* [Exercise passage]:
————————

Marc Celello, 54, of Georgia, was ordered to pay $8.7 million for his part in a $40 million Ponzi scheme that defrauded about 100 investors. Celello is a disbarred attorney who was the general counsel for Credit Nation Capital LLC run by James Torchia, the mastermind of the scheme who was ultimately acquitted of criminal charges. The scheme involved promissory notes tied to life insurance policies and automobile loans.

Stefan Ciopraga, of Romania, and YieldTrust.ai were sued by state regulators in Montana, Texas, and Alabama in enforcement actions against the cryptocurrency trading platform. Ciopraga claimed that the decentralized application DApp aka Yieldbot is “powered by cutting-edge artificial intelligence.” Yieldbot promised returns of up to 2.2% per day.

Michael J. French, of South Carolina, and his companies MJF Holdings, LLC and MJF Capital LLC, were charged by the SEC on allegations that they ran a fraudulent scheme that defrauded over 400 investors out of more than $20 million. French promised returns of 12% from loans to small businesses or investments in commercial loans on a fractional basis. The scheme ran for two years, and French used at least $13.2 million on personal expenses and to make Ponzi payments to earlier investors. 

Harvest Keeper, Visque Capital, Coinbot, and QuantFund, along with Maxpread Technologies and its CEO Jan Gregory Cerato were the subject of cease and desist orders from the California Department of Financial Protection and Innovation. The companies are all cryptocurrency companies using artificial intelligence technology.

Michael R. Kuntz, of North Dakota, and his entities, National Sports Opportunity Partners, LLC and ICON Investment Group, LLC were accused of running Ponzi scheme. Jeremy L. Carlson operated and controlled Jamieson Capital Financial, LLC and he represented himself as Treasurer for National Sports Opportunity Partners, LLC.

————————

* [What to do]:
• a. In the passage on fraud cases, retype the text from "Marc Celello, 54, of" up to and including "and automobile loans.".
• b. Answer these questions from the passage on fraud cases.
(i) About how many investors were defrauded in the scheme in which Marc Celello took part?
(ii) Up to what daily return did Yieldbot promise?
(iii) What rate of return did Michael J. French promise?
• c. Carry on the passage on fraud cases, beginning after its last sentence.

————————

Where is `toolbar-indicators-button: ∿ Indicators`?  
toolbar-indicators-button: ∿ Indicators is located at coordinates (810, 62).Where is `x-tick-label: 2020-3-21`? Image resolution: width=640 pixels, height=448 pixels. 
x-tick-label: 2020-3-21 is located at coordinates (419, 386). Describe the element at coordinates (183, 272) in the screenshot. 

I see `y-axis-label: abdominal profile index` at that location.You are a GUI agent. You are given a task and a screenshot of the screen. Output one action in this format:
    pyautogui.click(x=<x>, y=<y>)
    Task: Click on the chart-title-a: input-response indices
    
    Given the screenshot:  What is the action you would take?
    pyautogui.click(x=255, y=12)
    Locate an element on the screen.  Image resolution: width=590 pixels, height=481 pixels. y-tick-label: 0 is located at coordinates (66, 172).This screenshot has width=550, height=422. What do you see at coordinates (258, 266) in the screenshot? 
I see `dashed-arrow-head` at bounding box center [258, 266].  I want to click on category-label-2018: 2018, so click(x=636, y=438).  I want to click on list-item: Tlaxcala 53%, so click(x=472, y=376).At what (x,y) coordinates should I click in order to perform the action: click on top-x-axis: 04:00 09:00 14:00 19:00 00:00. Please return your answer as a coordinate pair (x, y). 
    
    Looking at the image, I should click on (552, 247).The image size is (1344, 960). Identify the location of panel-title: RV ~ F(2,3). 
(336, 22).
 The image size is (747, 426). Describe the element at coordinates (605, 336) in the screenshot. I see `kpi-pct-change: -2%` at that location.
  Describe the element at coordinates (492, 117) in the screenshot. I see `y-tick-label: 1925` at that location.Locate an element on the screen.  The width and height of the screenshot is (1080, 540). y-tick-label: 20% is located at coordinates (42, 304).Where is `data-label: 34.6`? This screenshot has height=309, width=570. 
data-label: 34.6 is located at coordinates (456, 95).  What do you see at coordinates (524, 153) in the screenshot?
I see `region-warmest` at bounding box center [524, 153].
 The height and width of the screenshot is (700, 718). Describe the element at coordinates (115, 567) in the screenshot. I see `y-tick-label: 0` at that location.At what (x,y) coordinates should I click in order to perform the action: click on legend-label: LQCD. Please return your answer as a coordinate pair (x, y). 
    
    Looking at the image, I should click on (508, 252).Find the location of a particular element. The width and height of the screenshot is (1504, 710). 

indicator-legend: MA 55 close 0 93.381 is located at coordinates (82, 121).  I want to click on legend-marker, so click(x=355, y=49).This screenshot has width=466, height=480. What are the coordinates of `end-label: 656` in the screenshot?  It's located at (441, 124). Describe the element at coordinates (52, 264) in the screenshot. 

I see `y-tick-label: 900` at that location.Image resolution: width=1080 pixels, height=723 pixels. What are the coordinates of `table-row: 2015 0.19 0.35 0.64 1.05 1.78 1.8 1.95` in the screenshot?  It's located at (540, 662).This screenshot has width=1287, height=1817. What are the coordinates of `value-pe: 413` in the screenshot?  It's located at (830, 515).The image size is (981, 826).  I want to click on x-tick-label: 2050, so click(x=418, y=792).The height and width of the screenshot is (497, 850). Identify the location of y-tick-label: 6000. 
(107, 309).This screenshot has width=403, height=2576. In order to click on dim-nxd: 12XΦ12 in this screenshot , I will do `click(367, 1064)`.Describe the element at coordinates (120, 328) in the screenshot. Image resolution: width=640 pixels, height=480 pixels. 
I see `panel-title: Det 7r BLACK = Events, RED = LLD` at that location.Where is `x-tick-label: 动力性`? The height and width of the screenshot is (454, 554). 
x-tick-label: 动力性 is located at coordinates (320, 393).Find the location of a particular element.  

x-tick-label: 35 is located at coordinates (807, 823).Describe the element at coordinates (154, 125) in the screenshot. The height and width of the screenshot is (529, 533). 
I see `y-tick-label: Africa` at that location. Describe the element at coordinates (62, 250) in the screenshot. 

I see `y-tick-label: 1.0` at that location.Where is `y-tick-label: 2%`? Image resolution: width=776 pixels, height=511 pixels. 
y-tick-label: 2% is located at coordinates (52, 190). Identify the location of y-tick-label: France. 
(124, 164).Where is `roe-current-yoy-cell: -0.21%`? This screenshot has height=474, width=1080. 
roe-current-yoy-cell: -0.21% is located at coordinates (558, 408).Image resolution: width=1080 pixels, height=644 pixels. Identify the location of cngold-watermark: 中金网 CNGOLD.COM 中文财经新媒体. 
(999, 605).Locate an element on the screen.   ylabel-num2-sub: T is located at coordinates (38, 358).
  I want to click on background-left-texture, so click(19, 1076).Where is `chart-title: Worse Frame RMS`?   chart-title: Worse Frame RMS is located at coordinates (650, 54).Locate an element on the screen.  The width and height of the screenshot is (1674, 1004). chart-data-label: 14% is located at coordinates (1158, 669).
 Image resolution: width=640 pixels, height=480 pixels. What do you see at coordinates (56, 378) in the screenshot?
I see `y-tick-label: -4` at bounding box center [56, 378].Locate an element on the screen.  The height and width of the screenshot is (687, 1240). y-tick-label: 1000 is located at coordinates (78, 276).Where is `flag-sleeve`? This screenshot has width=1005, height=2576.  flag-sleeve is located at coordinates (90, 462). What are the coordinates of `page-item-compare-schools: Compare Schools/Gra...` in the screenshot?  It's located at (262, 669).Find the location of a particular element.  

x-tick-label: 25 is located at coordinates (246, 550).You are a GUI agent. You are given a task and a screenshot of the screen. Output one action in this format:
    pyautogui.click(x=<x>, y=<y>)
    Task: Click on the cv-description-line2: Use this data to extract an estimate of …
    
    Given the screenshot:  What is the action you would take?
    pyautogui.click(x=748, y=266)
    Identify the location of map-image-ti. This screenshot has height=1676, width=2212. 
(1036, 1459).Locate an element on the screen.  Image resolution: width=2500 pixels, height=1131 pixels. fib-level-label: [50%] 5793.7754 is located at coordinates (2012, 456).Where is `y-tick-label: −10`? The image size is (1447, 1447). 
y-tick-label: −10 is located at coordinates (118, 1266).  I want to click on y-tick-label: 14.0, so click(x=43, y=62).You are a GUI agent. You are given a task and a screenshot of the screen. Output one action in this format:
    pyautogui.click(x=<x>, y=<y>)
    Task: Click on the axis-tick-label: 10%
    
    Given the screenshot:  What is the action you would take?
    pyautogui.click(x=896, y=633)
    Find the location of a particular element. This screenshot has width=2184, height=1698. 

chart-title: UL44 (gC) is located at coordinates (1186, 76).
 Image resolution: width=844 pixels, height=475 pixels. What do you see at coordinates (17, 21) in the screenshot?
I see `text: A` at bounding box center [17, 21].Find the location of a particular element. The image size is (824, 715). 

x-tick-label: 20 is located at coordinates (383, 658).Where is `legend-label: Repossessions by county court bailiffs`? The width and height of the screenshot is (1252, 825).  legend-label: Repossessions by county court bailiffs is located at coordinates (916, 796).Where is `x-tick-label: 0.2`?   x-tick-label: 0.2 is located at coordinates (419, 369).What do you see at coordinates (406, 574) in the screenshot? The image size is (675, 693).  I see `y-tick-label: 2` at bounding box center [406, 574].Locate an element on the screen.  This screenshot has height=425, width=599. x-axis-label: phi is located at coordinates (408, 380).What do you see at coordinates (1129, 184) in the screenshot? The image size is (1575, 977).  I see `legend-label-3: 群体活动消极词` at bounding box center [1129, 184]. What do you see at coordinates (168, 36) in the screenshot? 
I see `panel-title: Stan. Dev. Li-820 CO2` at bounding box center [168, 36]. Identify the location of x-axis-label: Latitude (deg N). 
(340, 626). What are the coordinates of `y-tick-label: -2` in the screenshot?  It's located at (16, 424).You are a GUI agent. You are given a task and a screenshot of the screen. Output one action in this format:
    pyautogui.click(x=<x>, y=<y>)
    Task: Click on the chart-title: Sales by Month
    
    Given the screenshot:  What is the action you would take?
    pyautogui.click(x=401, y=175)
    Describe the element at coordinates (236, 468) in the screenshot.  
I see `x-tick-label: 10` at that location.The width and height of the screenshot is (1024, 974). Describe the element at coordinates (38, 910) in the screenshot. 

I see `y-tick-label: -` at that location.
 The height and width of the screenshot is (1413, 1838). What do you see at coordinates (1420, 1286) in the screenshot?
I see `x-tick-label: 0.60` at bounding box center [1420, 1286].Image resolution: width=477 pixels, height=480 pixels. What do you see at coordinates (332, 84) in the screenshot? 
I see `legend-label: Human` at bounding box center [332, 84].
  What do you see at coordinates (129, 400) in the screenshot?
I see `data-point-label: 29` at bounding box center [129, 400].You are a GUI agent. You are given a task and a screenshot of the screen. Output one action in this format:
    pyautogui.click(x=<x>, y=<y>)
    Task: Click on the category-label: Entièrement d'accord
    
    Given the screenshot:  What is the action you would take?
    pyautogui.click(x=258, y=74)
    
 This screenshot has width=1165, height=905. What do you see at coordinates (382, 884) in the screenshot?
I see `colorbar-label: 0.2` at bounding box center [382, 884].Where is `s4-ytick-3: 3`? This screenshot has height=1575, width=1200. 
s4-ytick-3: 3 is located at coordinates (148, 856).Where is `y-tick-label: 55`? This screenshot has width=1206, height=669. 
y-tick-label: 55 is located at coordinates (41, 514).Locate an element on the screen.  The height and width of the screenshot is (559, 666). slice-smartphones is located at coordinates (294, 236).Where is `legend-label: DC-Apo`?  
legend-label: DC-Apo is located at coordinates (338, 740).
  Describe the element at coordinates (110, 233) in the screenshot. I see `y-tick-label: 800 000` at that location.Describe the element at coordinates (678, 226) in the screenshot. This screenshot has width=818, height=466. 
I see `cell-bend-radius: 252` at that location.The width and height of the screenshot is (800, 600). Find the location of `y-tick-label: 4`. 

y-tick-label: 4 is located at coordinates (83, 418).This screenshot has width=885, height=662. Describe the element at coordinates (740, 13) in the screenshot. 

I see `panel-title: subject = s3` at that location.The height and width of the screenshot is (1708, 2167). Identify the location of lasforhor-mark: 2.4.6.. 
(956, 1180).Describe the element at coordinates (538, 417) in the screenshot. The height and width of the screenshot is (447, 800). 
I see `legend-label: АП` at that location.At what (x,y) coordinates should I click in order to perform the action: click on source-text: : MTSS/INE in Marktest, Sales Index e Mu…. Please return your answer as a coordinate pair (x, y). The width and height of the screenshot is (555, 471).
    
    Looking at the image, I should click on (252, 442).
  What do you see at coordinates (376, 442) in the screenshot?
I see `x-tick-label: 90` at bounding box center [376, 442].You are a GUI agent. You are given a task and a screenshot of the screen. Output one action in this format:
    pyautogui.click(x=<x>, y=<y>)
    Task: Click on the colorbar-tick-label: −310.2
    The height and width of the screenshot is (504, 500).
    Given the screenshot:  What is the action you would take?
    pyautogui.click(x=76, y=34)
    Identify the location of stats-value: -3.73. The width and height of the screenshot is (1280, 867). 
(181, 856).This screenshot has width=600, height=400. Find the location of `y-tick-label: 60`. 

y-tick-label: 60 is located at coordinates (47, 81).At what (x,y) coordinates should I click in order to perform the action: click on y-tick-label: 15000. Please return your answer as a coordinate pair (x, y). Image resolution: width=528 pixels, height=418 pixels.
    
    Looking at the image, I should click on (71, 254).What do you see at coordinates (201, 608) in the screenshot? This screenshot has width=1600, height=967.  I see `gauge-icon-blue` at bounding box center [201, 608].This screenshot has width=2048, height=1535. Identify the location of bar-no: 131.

————————

* [Exercise answers]:
• a.
Marc Celello, 54, of Georgia, was ordered to pay $8.7 million for his part in a $40 million Ponzi scheme that defrauded about 100 investors. Celello is a disbarred attorney who was the general counsel for Credit Nation Capital LLC run by James Torchia, the mastermind of the scheme who was ultimately acquitted of criminal charges. The scheme involved promissory notes tied to life insurance policies and automobile loans.

• b.
(i) About 100 investors.
(ii) Up to 2.2% per day.
(iii) 12%.

• c.
Rand Heckler, 67, pleaded guilty to charges in connection with a $1 million Ponzi scheme. Heckler persuaded friends to invest in a hedge fund that he was managing that was invested in stocks.

Joshua David Nicholas was ordered to pay $300,000 as part of a consent judgment with the SEC in connection with a $40 million Ponzi scheme run through Empires Consulting Corp. The scheme involved a cryptocurrency platform called EmpiresX. Nicholas was previously sentenced to 51 months in prison in connection with the scheme run with alleged co-conspirators, Emerson Pires and Flavio Goncalves.

Rashawn Russell, 27, of New York, was indicted on charges that he was running a crypto Ponzi scheme. Russell guaranteed returns to investors, sometimes promising up to 25%. He falsified bank statements and created fake wire transfer confirmations.

Johann Steynberg was ordered to pay $1.73 billion in restitution to defrauded victims and another $1.73 billion in penalties in connection with the Mirror Trading International Ponzi scheme. The Bitcoin investment platform operated in South Africa and Australia and has been declared a Ponzi scheme. Over $589 million worth of cryptocurrency vanished from the firm, and at least 23,000 victims in the U.S, were impacted by the scheme.

Charles Winn LLC, Aaron David Scott-Britten (aka Aaron David aka Aaron Scott, aka Aaron David K. Britten), Ohran Emmanuel Stewart aka Elliott Stewart, Casey Alexander, and Charlie Jake Smith, were sued by the SEC for allegedly running an $8.5 million Ponzi scheme. The scheme involved investments in the sale of fine wine to at least 121 investors.  The co-defendants were to buy investment-grade wines for the investors, sell the wine at a profit, and share a portion of the profits with the investors. The investors were promised returns between 10% and 45%.



Nilish Kumar Kar was arrested in connection an alleged online Ponzi scheme run through Cloud-Fut. The scheme defrauded more than 80,000 investors.

Sachin Pal, Ankush Singh and Kuldeep were arrested on charges that they were operating a Ponzi scheme through www.r46.in. They promised commissions of 15% to 20% through a digital marketing site.

Sri Lanka

The accounts of the directors of OnmaxDT Ltd. were frozen in connection with an alleged crypto Ponzi scheme. The accounts were opened in connection with the Binance.com scheme. Accounts frozen were in the following names: Dhananjaya Gayan, Sampath Sandaruwan Lenaduwage, Saranga Randika Jayatissa,Vikramapeli Gedera Chandrakanti and Kahadawa Arachchige Athula Indika Sampath.